* What to do *
In the listing below, edit the stretch from the line containing "Where should I" through the line containing "[x=84, y=472]" by replacing "map filter" with "layer filter", leaving everything else unchanged. Return only those lines.

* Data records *
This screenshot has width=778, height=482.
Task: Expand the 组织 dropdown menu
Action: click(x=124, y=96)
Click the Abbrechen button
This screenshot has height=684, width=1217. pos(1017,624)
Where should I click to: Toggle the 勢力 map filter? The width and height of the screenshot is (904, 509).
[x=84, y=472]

--

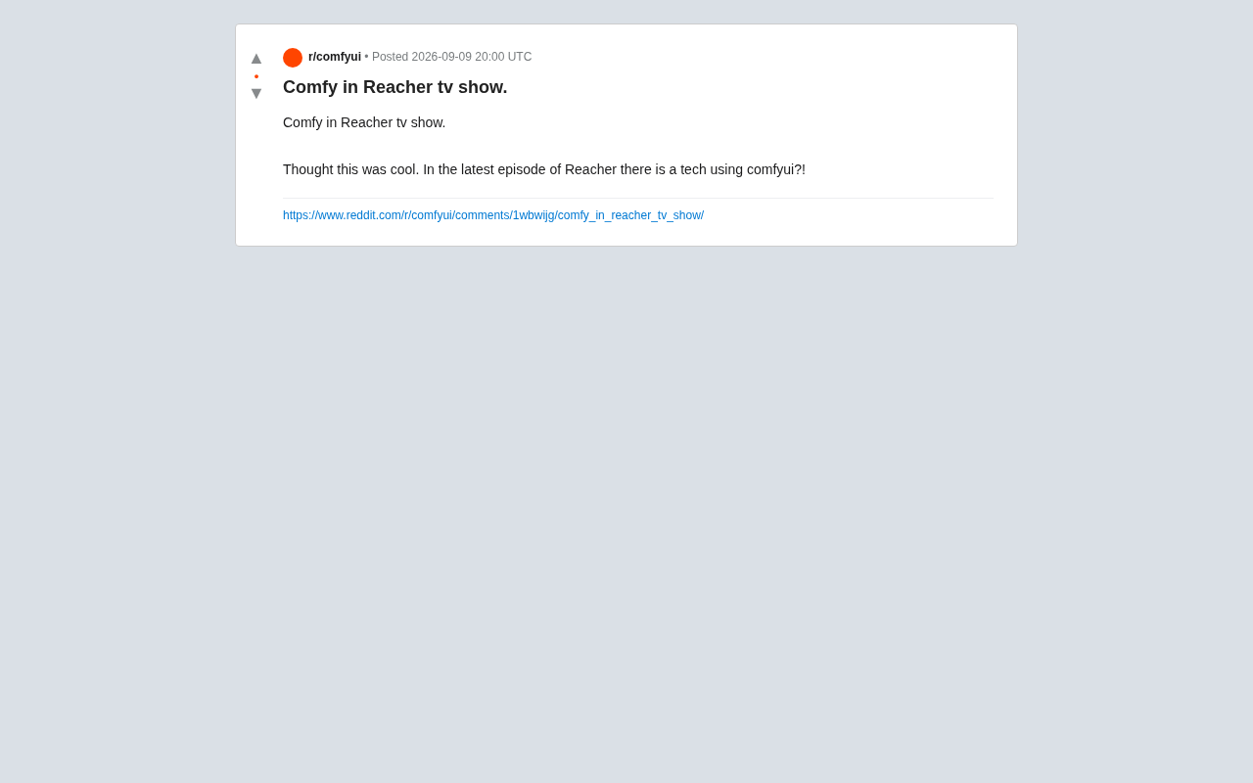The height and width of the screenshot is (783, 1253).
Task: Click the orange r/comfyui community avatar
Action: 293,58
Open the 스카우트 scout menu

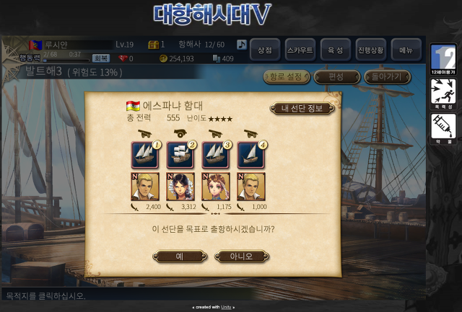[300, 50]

* The response *
Where should I click to: Toggle the 勢力 layer filter? The width and height of the screenshot is (904, 509).
[x=84, y=472]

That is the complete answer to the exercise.